The unions do the same at all other universities, after which this is all made into one joint ‘stake in the form of a letter’, a starting point for the negotiations with employer UNL (Universities of the Netherlands, previously VSNU). That letter was already put together at the beginning of January and that is relatively early: “Last year, the negotiations were not completed until May,” says FNV union leader Bernard Koekoek. He joins Jenneskens in the interview. “This time we want to be finished by 31st March.”

This letter of stakes includes a salary increase of 14.3 per cent. That percentage doesn’t just appear out of the blue, Pechler explains. “We started to think about this back in October; inflation was 14.3 per cent at that time. Our members are suffering from price rises, these are extreme times. During the negotiations, we will aim for preservation of purchasing power.” In addition to the substantial salary increase, there need to be more tenured contracts, the letter states. Pekdemir: “At the moment, universities often give flexible contracts for structural work, also at UM. In addition, these are often contracts for 0.6 and 0.7 or 0.8 FTE, while in many cases they structurally do overtime. So actually, fulltime contracts, but that is not what they are offered.” Why do people accept that? “Because they have a passion for science and education.”

For his role as union official, Jenneskens receives 0.4 FTE. He did internal training and took an exam with FNV. He was given an office and assurance of being reinstated in his job by the university when his term (two years) ends.
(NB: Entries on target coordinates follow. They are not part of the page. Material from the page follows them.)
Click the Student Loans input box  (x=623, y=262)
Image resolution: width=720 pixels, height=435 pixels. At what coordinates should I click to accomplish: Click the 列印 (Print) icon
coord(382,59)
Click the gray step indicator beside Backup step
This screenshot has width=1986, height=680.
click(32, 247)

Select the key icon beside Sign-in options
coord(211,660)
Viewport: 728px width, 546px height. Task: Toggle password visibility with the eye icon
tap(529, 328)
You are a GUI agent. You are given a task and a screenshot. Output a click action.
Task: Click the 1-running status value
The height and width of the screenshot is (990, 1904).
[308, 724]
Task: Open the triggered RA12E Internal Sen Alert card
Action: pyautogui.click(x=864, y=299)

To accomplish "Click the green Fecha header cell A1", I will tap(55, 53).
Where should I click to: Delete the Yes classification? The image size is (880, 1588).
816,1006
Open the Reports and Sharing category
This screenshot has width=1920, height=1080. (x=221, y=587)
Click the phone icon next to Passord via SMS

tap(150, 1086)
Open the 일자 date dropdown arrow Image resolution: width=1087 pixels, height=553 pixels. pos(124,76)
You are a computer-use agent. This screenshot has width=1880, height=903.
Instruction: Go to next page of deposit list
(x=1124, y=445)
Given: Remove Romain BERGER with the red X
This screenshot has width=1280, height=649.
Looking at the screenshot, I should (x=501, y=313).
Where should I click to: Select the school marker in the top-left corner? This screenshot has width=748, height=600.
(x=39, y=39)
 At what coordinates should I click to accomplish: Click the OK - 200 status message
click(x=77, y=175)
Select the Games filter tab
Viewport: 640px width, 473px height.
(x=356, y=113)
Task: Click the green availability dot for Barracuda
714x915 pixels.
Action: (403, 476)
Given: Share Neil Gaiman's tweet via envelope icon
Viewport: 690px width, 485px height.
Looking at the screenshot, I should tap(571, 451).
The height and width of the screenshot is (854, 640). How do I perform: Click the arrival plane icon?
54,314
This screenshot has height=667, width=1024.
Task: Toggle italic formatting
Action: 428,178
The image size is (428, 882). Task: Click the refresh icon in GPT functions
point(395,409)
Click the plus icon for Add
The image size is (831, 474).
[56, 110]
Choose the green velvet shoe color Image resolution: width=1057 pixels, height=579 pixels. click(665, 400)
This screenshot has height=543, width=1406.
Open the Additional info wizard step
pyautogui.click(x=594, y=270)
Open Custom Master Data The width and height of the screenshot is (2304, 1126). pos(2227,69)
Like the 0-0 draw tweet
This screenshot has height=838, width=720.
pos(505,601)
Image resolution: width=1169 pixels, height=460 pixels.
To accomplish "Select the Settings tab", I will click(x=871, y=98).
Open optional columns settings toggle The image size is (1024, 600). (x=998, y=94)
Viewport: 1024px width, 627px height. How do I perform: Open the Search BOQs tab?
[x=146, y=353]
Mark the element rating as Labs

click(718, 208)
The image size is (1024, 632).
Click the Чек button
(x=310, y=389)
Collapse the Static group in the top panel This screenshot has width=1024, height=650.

In those two days of work per week for the union, members can approach him with questions about their rights and obligations. Jenneskens “gladly” gets to the bottom of things for them. “I studied Law and I love diving into all those regulations.” He is also busy setting up a business members group, so that he can stay abreast of what is going on among the members.

As a chosen union representative. Pekdemir is a member of Lokaal Overleg (LO), the negotiating platform between the Executive Board (employer) and employee organisations. That is where, among others, subjects from the collective bargaining agreement are discussed that need to be further elaborated upon by UM. “Issues like disabled employees, who are not always understood by the employer. During those local discussions (LO), we can talk about how extra provisions can be made. I see myself as the spokesperson for people with problems, I stand up for them.”

For years, the number of union members was on the decline, but numbers have been rising again the last few months, says Jenneskens. “These are tough times; people now see the importance of it more.” At AOb, there was a considerable rise in member numbers too, Pekdemir adds. FNV is alleged to be the largest, but exactly how many FNV has at UM, for some reason he does not want to say. “It is best to be vague about that.” Pekdemir would also prefer not to say anything about member numbers. Both strongly recommend union membership. If you join forces, you can simply achieve more, they say. Apart from that, Jenneskens feels that it is also a matter of solidarity. “They take care of your collective bargaining agreement. As a member, you can put forward matters that you feel should be included in the negotiations. It is your democratic right. Moreover, in the case of a labour conflict, the union will provide legal aid.” And an added bonus: “The cost of your membership is tax-deductible.”